The industrial warehouses that make up this area of Greenpoint make this bar a diamond in the rough (pun very much intended). The essence of this bar is a lowkey establishment that doesn’t have the longest tap list (8), but certainly one of the most carefully crafted. Pairing regional brews from the northeastern US and beyond with time-tested staples from Europe, The Diamond is often a smaller brewery’s introduction to the New York beer scene.

Barcade
388 Union Avenue, Williamsburg, Brooklyn (718-302-6464) barcadebrooklyn.com

Appealing to the beer drinker’s inner child, this bar juxtaposes old-school cabinet-style arcade games with an imposing selection of craft beer on draught.

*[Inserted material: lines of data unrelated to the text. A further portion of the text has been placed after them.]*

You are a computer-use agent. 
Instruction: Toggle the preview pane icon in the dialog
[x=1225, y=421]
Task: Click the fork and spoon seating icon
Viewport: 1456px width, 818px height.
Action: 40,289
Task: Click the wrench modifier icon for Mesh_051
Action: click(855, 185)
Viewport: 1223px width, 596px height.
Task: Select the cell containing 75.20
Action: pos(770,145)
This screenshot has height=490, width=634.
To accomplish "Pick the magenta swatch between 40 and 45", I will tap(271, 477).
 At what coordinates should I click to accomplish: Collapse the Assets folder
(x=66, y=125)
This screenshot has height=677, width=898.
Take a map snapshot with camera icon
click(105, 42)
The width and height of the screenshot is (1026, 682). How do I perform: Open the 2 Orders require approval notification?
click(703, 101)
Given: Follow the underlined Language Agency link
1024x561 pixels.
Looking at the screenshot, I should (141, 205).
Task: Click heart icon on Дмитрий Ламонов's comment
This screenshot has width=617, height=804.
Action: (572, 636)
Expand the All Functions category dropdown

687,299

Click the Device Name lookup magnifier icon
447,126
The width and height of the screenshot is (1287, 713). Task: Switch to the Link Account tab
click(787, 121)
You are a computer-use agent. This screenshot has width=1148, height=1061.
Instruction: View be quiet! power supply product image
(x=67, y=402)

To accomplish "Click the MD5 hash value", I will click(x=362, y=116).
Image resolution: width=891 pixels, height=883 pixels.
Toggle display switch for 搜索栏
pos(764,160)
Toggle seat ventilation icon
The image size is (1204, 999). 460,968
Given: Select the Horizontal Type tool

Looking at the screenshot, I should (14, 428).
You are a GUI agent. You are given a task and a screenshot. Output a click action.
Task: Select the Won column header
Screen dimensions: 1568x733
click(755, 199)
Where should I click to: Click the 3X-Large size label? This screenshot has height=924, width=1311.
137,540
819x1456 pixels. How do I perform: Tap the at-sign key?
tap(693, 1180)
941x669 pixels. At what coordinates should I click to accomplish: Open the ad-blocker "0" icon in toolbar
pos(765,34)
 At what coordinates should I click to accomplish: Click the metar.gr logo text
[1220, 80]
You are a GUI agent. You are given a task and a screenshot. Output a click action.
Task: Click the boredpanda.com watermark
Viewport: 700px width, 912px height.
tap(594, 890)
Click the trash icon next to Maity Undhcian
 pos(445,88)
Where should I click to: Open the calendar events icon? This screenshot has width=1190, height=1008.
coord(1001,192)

You wanna rock some classic Super Mario Bros? They got it. How about trying your hand at Tapper, Budweiser’s 1983 video game where you play a bartender slinging suds for thirsty customers? Just don’t drop your beer while shooting for that high score.

Blind Tiger
281 Bleeker Street, West Village, Manhattan (212-462-4682) blindtigeralehouse.com

Voted one of the top ten beer bars in the country by Beeradvocate Magazine, The Blind Tiger has been a champion of the New York beer scene for 12 years. Besides having 28 taps (including three casks) and a long bottle list, their cellar has been aging beer for many years, giving you the opportunity to try something like a 2000 JW Lees Harvest Ale. With such quality, it’s easy to see why this bar has lasted as long as it has.

George Keeley’s
485 Amsterdam Avenue, Upper West Side, Manhattan (212-843-0251)
georgekeeley.com

Imagine an Irish pub with a scope beyond Guinness and Smithwick’s. Rather than a bunch of drunks sipping their Jameson and beer-backs, there’s a bunch of beer geeks debating the differences between a black and tan and a half and half. Euro football on the tube, 21 taps, and some fine pub fare from the kitchen draw in the crowds.

Chelsea Brewing Company
Chelsea Piers, Pier 59 (18th Street), West Village, Manhattan (212-336-6440)
chelseabrewingco.com

New York’s ONLY BREW PUB. Yes, the only bar where the beer is made and served on the premises. They have the monopoly on a market where, in cities one-third the size of New York, there is five or six times as many brewpubs. Needless to say, this beer is good, fresh and has dominated the scene since the mid-ninties. What’s more, that view over the Hudson can’t be beat.